INPUT ROWS ▸
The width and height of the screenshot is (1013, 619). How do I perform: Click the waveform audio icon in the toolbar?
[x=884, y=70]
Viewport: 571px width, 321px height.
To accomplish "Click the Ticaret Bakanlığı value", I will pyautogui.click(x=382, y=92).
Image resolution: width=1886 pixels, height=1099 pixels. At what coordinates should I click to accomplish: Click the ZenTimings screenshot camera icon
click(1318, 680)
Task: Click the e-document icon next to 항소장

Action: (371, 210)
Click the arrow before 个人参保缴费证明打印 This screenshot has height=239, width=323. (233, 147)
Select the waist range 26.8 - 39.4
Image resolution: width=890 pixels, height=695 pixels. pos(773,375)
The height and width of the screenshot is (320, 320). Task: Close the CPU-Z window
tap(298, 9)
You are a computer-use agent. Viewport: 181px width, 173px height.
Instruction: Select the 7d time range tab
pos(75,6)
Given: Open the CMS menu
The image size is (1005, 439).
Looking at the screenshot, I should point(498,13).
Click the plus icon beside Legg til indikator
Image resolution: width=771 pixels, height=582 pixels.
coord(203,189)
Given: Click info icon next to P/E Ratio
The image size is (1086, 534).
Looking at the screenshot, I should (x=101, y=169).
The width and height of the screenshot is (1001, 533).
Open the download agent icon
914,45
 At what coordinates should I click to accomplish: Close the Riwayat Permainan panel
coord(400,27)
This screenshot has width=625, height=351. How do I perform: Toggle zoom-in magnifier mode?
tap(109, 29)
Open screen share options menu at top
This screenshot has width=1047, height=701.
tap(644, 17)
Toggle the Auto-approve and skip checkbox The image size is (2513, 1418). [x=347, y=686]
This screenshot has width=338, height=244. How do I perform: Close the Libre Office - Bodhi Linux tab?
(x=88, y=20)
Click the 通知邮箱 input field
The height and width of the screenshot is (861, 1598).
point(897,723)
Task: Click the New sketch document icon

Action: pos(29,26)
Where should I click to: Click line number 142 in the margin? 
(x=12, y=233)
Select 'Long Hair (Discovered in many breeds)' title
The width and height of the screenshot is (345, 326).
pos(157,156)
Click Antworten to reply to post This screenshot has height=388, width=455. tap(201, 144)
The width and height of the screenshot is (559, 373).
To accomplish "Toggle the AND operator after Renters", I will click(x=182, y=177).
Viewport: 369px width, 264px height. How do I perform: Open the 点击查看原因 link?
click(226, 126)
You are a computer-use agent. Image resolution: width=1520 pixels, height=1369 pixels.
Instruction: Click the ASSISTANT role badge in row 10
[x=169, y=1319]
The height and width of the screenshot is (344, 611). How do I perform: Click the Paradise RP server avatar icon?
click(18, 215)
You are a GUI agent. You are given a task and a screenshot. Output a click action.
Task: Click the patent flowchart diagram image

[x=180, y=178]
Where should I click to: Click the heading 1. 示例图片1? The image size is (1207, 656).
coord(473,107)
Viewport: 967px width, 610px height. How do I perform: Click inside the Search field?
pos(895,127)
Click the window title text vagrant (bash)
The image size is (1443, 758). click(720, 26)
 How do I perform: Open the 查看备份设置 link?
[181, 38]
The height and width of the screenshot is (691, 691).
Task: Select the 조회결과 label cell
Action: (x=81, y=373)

GIVEN TASK ▸ Give all of the records above again, replacing every occurrence of "Viewport" with "Display" and leaving everything else unchanged.

OUTPUT BELOW ▸
The width and height of the screenshot is (1013, 619). How do I perform: Click the waveform audio icon in the toolbar?
[x=884, y=70]
Display: 571px width, 321px height.
To accomplish "Click the Ticaret Bakanlığı value", I will pyautogui.click(x=382, y=92).
Image resolution: width=1886 pixels, height=1099 pixels. At what coordinates should I click to accomplish: Click the ZenTimings screenshot camera icon
click(1318, 680)
Task: Click the e-document icon next to 항소장

Action: (371, 210)
Click the arrow before 个人参保缴费证明打印 This screenshot has height=239, width=323. (233, 147)
Select the waist range 26.8 - 39.4
Image resolution: width=890 pixels, height=695 pixels. pos(773,375)
The height and width of the screenshot is (320, 320). Task: Close the CPU-Z window
tap(298, 9)
You are a computer-use agent. Display: 181px width, 173px height.
Instruction: Select the 7d time range tab
pos(75,6)
Given: Open the CMS menu
The image size is (1005, 439).
Looking at the screenshot, I should point(498,13).
Click the plus icon beside Legg til indikator
Image resolution: width=771 pixels, height=582 pixels.
coord(203,189)
Given: Click info icon next to P/E Ratio
The image size is (1086, 534).
Looking at the screenshot, I should (x=101, y=169).
The width and height of the screenshot is (1001, 533).
Open the download agent icon
914,45
 At what coordinates should I click to accomplish: Close the Riwayat Permainan panel
coord(400,27)
This screenshot has width=625, height=351. How do I perform: Toggle zoom-in magnifier mode?
tap(109, 29)
Open screen share options menu at top
This screenshot has width=1047, height=701.
tap(644, 17)
Toggle the Auto-approve and skip checkbox The image size is (2513, 1418). [x=347, y=686]
This screenshot has width=338, height=244. How do I perform: Close the Libre Office - Bodhi Linux tab?
(x=88, y=20)
Click the 通知邮箱 input field
The height and width of the screenshot is (861, 1598).
point(897,723)
Task: Click the New sketch document icon

Action: pos(29,26)
Where should I click to: Click line number 142 in the margin? 
(x=12, y=233)
Select 'Long Hair (Discovered in many breeds)' title
The width and height of the screenshot is (345, 326).
pos(157,156)
Click Antworten to reply to post This screenshot has height=388, width=455. tap(201, 144)
The width and height of the screenshot is (559, 373).
To accomplish "Toggle the AND operator after Renters", I will click(x=182, y=177).
Display: 369px width, 264px height. How do I perform: Open the 点击查看原因 link?
click(226, 126)
You are a computer-use agent. Image resolution: width=1520 pixels, height=1369 pixels.
Instruction: Click the ASSISTANT role badge in row 10
[x=169, y=1319]
The height and width of the screenshot is (344, 611). How do I perform: Click the Paradise RP server avatar icon?
click(18, 215)
You are a GUI agent. You are given a task and a screenshot. Output a click action.
Task: Click the patent flowchart diagram image

[x=180, y=178]
Where should I click to: Click the heading 1. 示例图片1? The image size is (1207, 656).
coord(473,107)
Display: 967px width, 610px height. How do I perform: Click inside the Search field?
pos(895,127)
Click the window title text vagrant (bash)
The image size is (1443, 758). click(720, 26)
 How do I perform: Open the 查看备份设置 link?
[181, 38]
The height and width of the screenshot is (691, 691).
Task: Select the 조회결과 label cell
Action: (x=81, y=373)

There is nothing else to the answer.